*Given task 1:* List each numbered question asked in the CRM consultant interview, worded as it appears there.
*Given task 2:* Carry on the CRM consultant interview past its last sentence, keeping the same question-and-answer pattern.

*Document:*
1. Can you tell me about your role as Gathering Momentum’s senior CRM consultant?
I help clients understand how CRM systems can benefit their business, and what this might involve. I then guide and assist them through the requirements process.
When I’m managing projects, my role includes understanding the characteristics of organisations, and how they operate, gathering requirements and then proposing several CRM systems for the client to choose. I then, manage the implementation process with the assistance of the project team. Managing all these separate components throughout projects can feel a bit like conducting an orchestra.
2. I understand you have 25 years of experience working in the industry. What was it that first attracted you to CRM?
At the time I was the direct marketing manager for a UK business using a bespoke marketing database. I was involved in both specifying a replacement CRM system and selecting a solution provider. I was then headhunted by a rival organisation to implement their CRM system.
I realised just how much CRM systems, if implemented properly, could really help organisations in many different aspects. It was instantly something I wanted to learn more about in order to take full advantage.
3. What were the main differences you found between managing large multi-national companies and local micro-businesses?
All businesses want certain CRM basics such as storing names, addresses and contact history, etc. The difference is in the scale, complexity and nuance of each organisation. Local micro-businesses generally don’t need a complex system, whereas large organisations often require more features having multiple systems to integrate with. But every business is unique, even within the same vertical market, virtually all CRM systems end up being bespoke to some extent.
4. In the project journey, how does research and selection differ from managing implementation? What are the main challenges with both?
Whilst it varies depending on the size of the business, overall I probably spend about half my time on each.
For research and selection, I must get under the skin of the organisation. I can then understand where and how a CRM system might help. Following that, I pull together the requirements and research the marketplace. I then provide a range of solutions that best fit the clients’ needs. There’s internal work to organise such as data cleansing and business processes to review. Then there’s the development team to manage.
The biggest challenge in most projects is in keeping to plan. CRM projects of any reasonable size have unknowns which you just can’t predict. While it’s good to have a plan, they’re nothing more than guesstimates at best and we should never consider them as cast in stone. Controlling budget and scope is a lot easier than controlling project timelines.
5. As a project lead, what do you look for most in those working alongside you?
I really appreciate competence, reliability and dedication. You need to be able to trust those you work with to get on with the job and know what they’re doing. If you constantly need to micro-manage them, then I don’t think that works for either party.
I also think genuinely enjoying your work is very important. Since leaving full time education, I’ve appreciated each job I’ve taken on. But I also believe it’s important to do work that you believe makes a difference. If I didn’t feel enthusiastic about a job, then I wouldn’t do it.

*Given information:*
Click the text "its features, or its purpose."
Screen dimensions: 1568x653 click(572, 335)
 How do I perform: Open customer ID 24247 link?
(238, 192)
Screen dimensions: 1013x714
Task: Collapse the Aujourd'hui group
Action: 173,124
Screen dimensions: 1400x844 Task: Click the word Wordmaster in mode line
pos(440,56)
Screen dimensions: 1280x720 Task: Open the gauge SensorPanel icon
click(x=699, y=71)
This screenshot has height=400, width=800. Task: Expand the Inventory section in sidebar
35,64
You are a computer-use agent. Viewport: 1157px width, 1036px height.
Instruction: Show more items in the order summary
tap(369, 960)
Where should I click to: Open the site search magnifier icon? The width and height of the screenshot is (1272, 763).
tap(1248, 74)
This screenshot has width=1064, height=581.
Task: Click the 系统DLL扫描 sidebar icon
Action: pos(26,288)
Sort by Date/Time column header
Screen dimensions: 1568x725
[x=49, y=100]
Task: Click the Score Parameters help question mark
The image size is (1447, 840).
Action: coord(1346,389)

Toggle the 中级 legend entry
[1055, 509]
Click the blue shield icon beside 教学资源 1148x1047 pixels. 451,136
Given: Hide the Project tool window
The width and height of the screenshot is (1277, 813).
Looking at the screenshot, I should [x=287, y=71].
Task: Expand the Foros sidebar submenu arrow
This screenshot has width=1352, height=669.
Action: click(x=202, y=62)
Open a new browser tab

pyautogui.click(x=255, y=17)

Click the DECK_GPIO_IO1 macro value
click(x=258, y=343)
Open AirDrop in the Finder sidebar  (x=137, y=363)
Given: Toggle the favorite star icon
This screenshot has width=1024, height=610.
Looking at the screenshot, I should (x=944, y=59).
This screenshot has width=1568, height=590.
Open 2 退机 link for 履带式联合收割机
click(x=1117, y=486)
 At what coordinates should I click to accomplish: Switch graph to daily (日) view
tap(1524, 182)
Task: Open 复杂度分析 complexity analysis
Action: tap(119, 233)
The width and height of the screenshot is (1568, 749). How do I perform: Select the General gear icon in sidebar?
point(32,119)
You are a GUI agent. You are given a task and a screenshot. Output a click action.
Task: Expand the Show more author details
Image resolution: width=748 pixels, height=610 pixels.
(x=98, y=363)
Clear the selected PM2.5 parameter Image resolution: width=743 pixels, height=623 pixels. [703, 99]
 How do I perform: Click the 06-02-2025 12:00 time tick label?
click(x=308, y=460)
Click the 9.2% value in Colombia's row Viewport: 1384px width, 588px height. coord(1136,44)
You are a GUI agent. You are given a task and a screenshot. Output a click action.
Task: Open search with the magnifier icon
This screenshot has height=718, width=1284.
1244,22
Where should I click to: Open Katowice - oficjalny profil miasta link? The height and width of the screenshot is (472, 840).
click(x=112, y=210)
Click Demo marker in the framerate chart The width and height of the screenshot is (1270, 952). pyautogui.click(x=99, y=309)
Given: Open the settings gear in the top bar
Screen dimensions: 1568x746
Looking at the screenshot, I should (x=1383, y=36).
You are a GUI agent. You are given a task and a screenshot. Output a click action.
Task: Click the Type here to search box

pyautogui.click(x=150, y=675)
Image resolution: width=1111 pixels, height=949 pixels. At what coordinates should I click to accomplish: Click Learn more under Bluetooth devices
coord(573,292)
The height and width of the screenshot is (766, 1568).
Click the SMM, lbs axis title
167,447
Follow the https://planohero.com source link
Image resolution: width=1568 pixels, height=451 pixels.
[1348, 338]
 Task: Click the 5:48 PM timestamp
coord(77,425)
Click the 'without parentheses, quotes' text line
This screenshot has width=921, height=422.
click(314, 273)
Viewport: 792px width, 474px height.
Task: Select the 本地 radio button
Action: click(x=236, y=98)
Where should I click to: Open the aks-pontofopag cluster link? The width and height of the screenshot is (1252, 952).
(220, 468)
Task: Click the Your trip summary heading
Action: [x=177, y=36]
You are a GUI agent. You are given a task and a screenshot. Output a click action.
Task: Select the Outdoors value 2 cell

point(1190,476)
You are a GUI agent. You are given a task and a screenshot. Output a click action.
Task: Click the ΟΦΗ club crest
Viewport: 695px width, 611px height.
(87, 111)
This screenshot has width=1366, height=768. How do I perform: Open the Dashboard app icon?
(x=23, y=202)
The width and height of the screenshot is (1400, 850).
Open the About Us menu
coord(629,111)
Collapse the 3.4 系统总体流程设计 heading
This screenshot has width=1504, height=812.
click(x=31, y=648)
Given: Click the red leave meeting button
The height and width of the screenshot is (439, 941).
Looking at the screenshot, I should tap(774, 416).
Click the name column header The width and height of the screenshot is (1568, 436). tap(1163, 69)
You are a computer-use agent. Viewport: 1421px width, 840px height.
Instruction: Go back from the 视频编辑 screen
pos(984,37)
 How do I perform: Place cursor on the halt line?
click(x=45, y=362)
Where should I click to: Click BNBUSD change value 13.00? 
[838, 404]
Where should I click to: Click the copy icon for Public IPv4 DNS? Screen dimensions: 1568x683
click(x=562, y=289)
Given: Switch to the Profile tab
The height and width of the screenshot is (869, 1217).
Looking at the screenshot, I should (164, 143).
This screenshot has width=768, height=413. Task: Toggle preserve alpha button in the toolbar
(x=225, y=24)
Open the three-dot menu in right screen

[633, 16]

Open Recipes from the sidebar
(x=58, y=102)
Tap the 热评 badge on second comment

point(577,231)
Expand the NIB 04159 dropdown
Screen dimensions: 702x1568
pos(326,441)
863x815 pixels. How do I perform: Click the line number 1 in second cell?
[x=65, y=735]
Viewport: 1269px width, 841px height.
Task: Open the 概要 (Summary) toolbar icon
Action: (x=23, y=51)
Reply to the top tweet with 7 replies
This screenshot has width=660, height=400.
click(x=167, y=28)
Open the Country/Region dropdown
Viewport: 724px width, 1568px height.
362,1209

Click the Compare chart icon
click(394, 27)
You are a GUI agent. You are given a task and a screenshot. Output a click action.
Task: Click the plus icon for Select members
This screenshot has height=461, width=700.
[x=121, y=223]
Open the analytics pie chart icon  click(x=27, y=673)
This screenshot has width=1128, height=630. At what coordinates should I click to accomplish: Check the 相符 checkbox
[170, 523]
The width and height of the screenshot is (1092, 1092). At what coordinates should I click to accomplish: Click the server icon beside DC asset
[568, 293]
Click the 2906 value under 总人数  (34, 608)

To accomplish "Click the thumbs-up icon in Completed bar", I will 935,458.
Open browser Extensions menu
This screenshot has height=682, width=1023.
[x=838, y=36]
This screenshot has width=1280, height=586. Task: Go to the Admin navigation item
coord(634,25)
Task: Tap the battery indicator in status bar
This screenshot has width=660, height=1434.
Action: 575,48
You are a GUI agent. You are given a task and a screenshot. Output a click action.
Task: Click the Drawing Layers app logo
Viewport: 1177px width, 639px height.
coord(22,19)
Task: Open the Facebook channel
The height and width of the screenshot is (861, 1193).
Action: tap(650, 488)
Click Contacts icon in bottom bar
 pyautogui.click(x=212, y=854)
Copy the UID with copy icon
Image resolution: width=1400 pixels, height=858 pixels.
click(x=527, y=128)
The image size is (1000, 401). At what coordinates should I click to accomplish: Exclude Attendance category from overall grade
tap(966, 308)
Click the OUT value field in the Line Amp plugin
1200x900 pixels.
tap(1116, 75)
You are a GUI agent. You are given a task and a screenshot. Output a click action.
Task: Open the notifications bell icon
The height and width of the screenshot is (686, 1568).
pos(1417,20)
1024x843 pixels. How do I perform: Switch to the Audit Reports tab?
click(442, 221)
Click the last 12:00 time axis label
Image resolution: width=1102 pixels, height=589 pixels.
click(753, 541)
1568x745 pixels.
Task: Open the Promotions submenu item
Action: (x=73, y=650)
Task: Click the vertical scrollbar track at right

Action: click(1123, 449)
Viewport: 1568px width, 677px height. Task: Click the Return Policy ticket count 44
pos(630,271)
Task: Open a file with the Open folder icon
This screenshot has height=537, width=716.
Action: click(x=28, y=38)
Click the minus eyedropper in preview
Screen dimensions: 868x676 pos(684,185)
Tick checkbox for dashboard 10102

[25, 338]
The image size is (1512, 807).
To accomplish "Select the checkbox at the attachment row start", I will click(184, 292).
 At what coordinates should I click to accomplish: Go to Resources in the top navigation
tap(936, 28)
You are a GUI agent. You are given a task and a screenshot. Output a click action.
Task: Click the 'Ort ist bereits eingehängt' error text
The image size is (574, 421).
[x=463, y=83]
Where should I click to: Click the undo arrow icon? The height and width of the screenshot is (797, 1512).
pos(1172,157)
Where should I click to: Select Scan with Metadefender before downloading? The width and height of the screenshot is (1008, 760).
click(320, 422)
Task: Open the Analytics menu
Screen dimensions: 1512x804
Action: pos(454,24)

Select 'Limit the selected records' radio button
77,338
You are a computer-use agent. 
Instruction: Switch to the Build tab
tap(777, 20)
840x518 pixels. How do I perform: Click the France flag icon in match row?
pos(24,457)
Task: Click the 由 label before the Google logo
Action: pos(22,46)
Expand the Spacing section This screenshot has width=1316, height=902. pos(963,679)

*Right answer 1:*
1. Can you tell me about your role as Gathering Momentum's senior CRM consultant?
2. I understand you have 25 years of experience working in the industry. What was it that first attracted you to CRM?
3. What were the main differences you found between managing large multi-national companies and local micro-businesses?
4. In the project journey, how does research and selection differ from managing implementation? What are the main challenges with both?
5. As a project lead, what do you look for most in those working alongside you?

*Right answer 2:*
6. I understand you’re very enamoured with Cornwall. What is it you like most about living there?
I love the pace of life, the beaches, the countryside and the lack of traffic outside the school summer holidays. Not to mention Cornish accents. I also appreciate the Cornwall Council for being the leading council in England on tackling climate change.
7. In what ways does Cornwall Council try to tackle climate change?
They’ve got multiple projects running and have been very proactive about trying to get involved with communities and small businesses. They’re spearheading their own projects internally, for example converting all vehicles they use to run on electricity instead of petrol and diesel.
There are lots of other ways I think they’ve been exemplary and their leadership in that was recognised when Boris hosted the G7 summit in Carbis Bay last year.
8. Is the preservation of your local environment a particular concern for you and how do you feel it’s being impacted by climate change?
I wouldn’t say it’s a particularly personal concern, but it’s simply about looking after and being in balance with the environment, rather than preserving it.
Preservation implies keeping things the same, but life doesn’t stand still and is constantly evolving. Every new moment in time, is the last moment evolved to a new experience.
9. Do you have a garden? If so, what aspects of gardening do you particularly enjoy?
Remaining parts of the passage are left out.